2007年8月15日付け
【エスタード・デ・サンパウロ紙十四日】ブラジル政府は十三日、米政府がエタノール生産用トウモロコシに莫大な農業補助金を供与していることで世界貿易機関(WTO)へ異議を申し立てた。伯米両政府は二十日、トウモロコシを始め綿や大豆、砂糖に対し米政府が七三億ドルの補助金を供与していることについて、話し合いの席に就く。米国ではエタノールの生産奨励を次期大統領選の各候補者が選挙公約に掲げたため、ブラジルはその資金力にものをいわせた生産メカニズムを解体する意向である。
WTO交渉の最大テーマは、トウモロコシ生産への農業補助金だ。米国では二〇〇八年の次期大統領選へ意欲を燃やす候補者が乱立し、どれもエタノール奨励を旗印としている。
しかし、本音はトウモロコシ生産者のロビー抱き込み目的が明白である。投票の見返りとして、農業補助金の増額を見込んだもの。ブラジルはドーハ・ラウンドの難航を前に、農業補助金増額の流れを食い止める必要がある。
今回の異議申し立てで先陣を切ったのは、カナダ政府だ。それにブラジルも同調し、さらにインドも続いた。交渉のテーマが補助金に絞られるなら、容易に決着がつくとみている。伯米両国は二〇〇七年初めに、バイオ・エネルギーの生産奨励を期して戦略協定を締結したばかりだ。
もしブラジルの異議申し立てが受理されるなら、米国のエタノール生産に大きな影響を来たすと予想される。ブラジルが懸念したのは、米政府の補助金七三億ドルがWTO設定の上限を超過しているからだ。米政府はWTOの補助金上限を一九九〇年に認めた。
米議会に上程されたのは、来る四年間の農業補助金や数々のトウモロコシ生産者保護令である。米国の次期政権に向けた各候補者の公約が飛び交う中、交渉は予断を許さないとみている。双方の合意に至らない場合、伯政府は国際司法裁判所への提訴も考えている。
ブラジルの異議申し立ては、まさに米国の泣き所を突いた。どの次期大統領候補もエタノールを切り札にしているからだ。民主党候補のオバマ氏は、選挙運動をトウモロコシ生産の本場アイオワ州から始めた。農業生産者を取り込むためである。米国は二〇三〇年までに六〇〇億ガロンのエタノールを生産すると生産者を焚きつけた。

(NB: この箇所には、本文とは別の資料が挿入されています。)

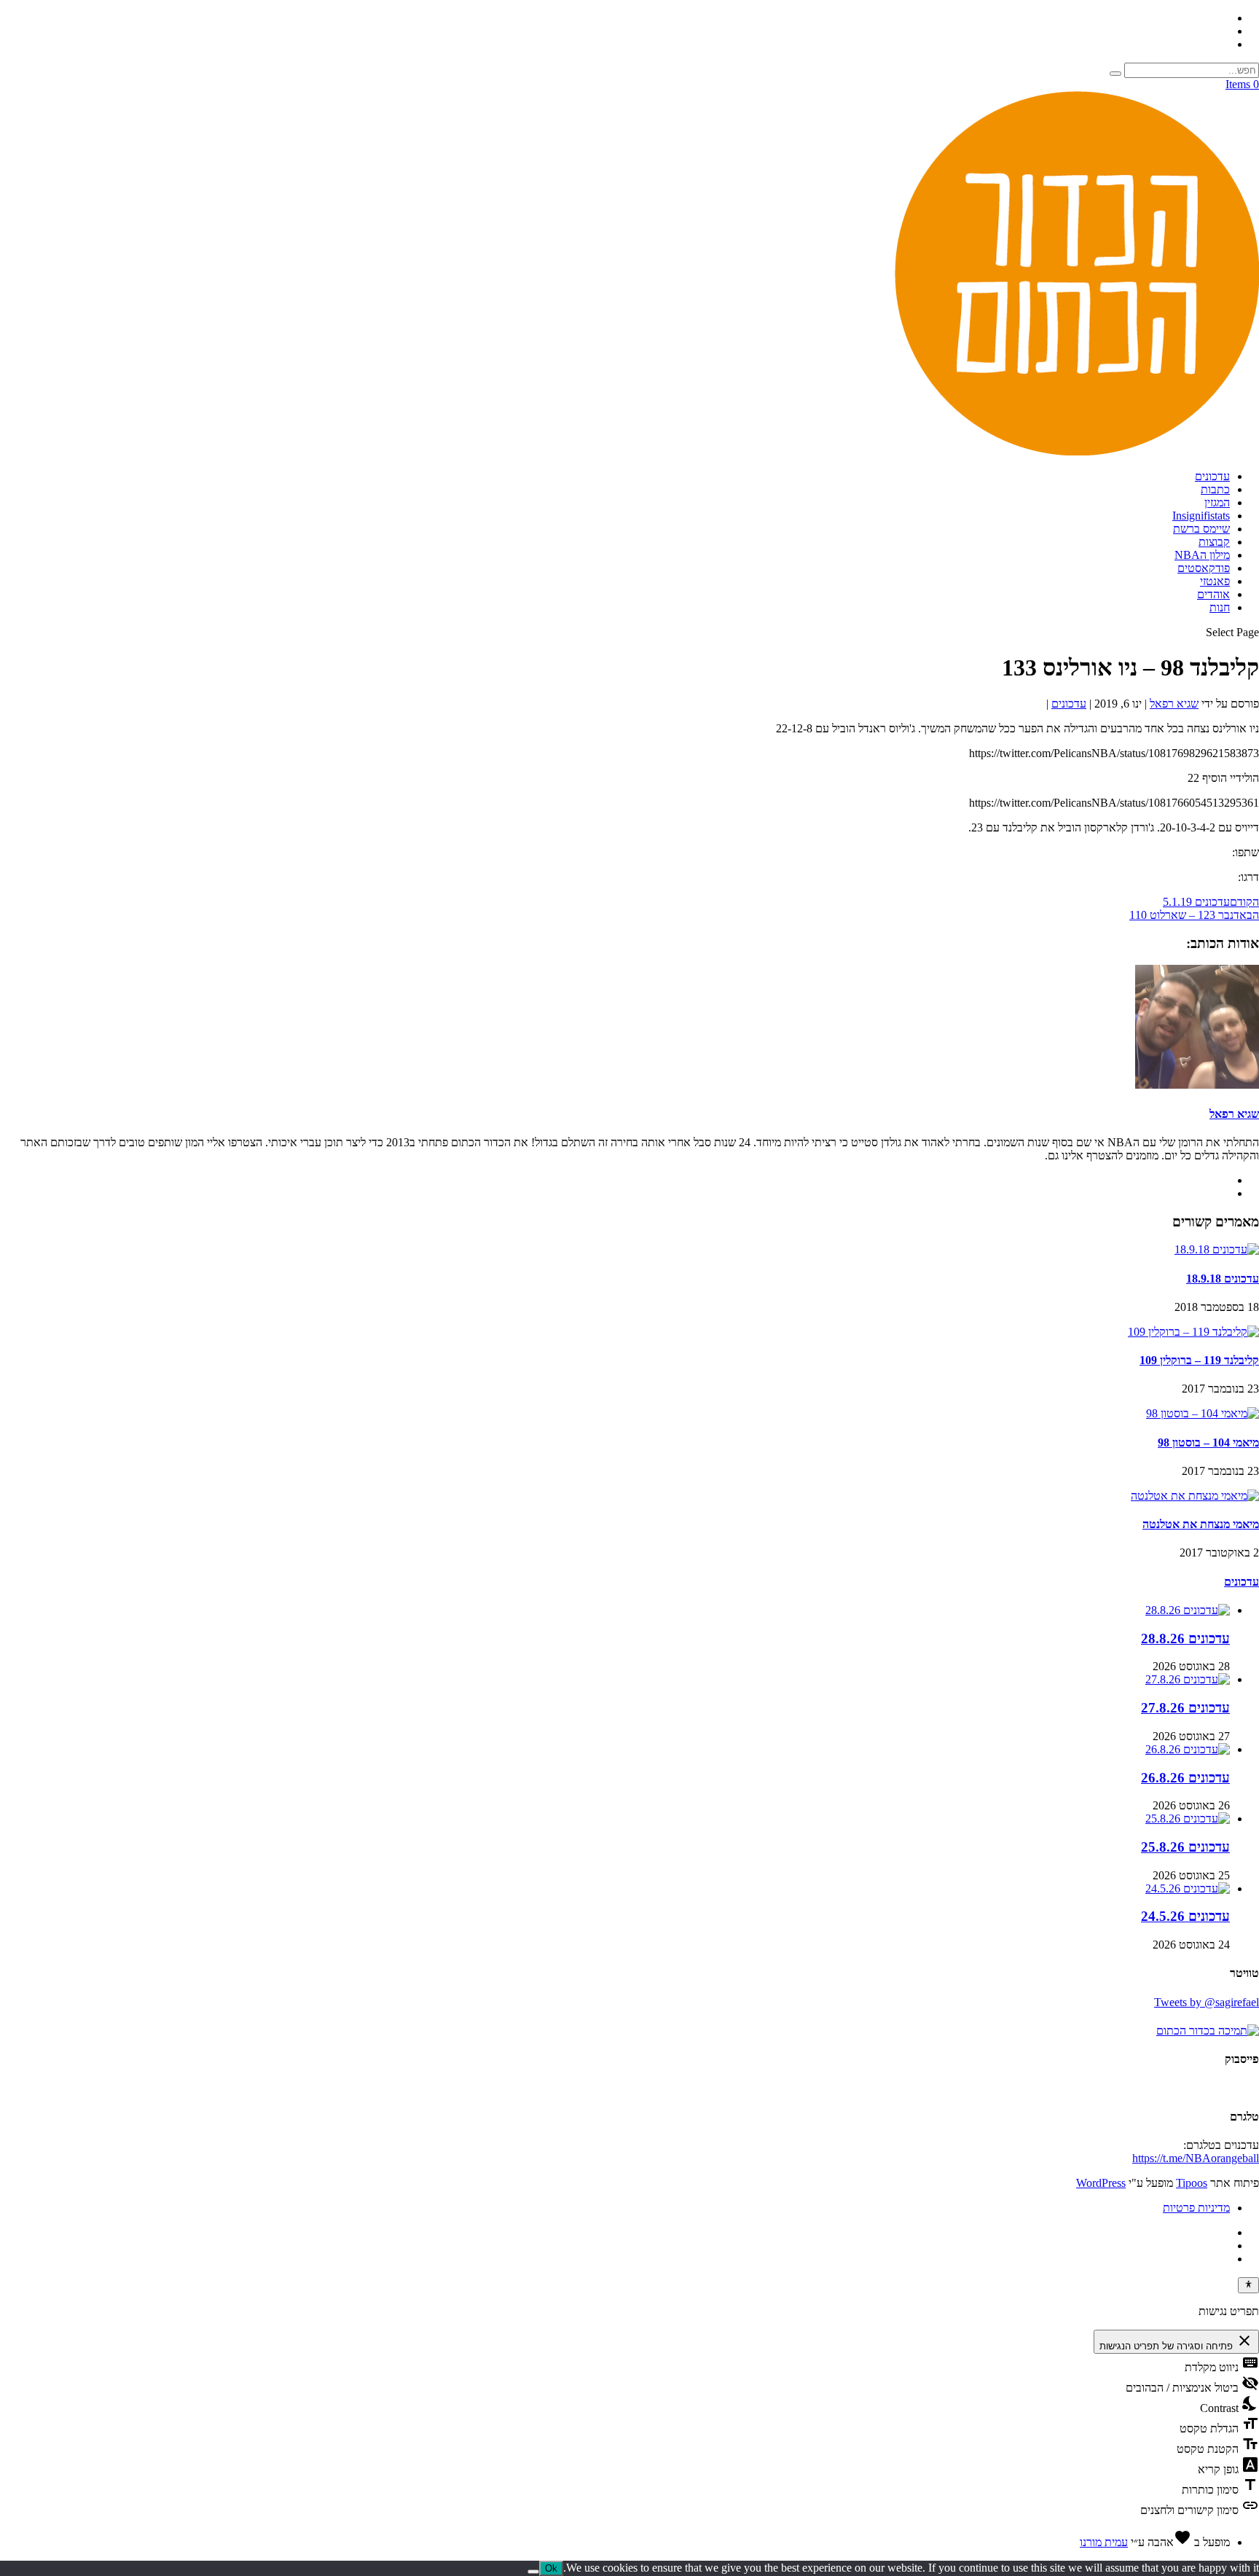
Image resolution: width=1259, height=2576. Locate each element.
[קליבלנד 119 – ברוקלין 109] (1193, 1332)
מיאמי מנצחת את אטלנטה (1200, 1524)
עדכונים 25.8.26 (1185, 1847)
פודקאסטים (1203, 568)
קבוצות (1214, 542)
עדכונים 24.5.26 (1185, 1916)
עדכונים (1212, 476)
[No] (533, 2571)
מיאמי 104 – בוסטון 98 (1208, 1442)
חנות (1219, 607)
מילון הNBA (1202, 555)
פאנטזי (1215, 581)
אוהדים (1213, 594)
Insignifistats (1201, 515)
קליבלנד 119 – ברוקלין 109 (1199, 1360)
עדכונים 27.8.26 (1185, 1707)
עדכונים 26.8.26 (1185, 1777)
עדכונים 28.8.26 (1185, 1638)
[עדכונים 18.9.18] (1216, 1249)
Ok (551, 2568)
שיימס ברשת (1201, 528)
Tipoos (1191, 2183)
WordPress (1101, 2183)
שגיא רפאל (1174, 703)
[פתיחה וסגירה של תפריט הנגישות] (1248, 2285)
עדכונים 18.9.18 (1222, 1278)
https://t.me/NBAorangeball (1195, 2158)
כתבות (1215, 489)
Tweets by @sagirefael (1206, 2002)
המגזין (1217, 502)
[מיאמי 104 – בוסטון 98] (1202, 1413)
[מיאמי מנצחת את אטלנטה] (1195, 1495)
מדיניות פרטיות (1196, 2207)
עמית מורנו (1104, 2542)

エドワード候補は二〇二五年までに六五〇億ガロンとぶち上げた。全ての乗用車は、ガソリンとエタノール両用のフレックス燃料車にするという。生産者への農業補助金も大判振る舞いを公約した。
米国のトウモロコシ生産者は過去十年間、五一〇億ドルの農業補助金を受け取った。この金額は小麦生産者の二倍、大豆生産者の四倍である。エタノール生産の大手ミッドランドは莫大な補助金を受け取り、補助金取り付けの謝礼を政治家へばら撒いた。
米国ではエタノール生産に二〇〇種類の補助制度があり、現在五五億ドルを交付している。また選挙の公約通りにトウモロコシの農業補助金が供与されるなら、米政府は国債を発行したり国際金融から大口融資を受けることになり、エタノールはロビイストの食い物になる。